** Opening MATERIAL TO PROCESS block **
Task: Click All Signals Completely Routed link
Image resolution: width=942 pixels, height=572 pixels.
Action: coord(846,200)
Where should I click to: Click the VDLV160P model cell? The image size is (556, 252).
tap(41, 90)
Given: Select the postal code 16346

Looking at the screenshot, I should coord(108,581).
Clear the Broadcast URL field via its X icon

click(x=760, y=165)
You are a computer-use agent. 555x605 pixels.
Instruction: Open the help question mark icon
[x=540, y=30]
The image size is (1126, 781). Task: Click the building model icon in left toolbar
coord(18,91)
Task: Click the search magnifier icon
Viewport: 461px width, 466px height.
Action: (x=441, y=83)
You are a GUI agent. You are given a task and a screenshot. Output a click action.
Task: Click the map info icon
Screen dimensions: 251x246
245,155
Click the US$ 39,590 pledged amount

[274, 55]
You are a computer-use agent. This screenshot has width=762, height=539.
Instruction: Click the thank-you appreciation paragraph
** Closing MATERIAL TO PROCESS block **
** Opening MATERIAL TO PROCESS block **
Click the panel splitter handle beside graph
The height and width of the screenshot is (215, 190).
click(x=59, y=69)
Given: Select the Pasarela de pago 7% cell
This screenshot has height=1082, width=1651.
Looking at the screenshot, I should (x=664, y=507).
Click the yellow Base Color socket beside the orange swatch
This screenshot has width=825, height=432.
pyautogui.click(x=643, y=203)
** Closing MATERIAL TO PROCESS block **
> REQUIRED ACTION: Word for word, restate the lines above from the line containing "You are a GUI" through the line containing "Instruction: Click the", with both included and nothing else.

> TASK OUTPUT:
You are a GUI agent. You are given a task and a screenshot. Output a click action.
Task: Click the map info icon
Screen dimensions: 251x246
245,155
Click the US$ 39,590 pledged amount

[274, 55]
You are a computer-use agent. This screenshot has width=762, height=539.
Instruction: Click the thank-you appreciation paragraph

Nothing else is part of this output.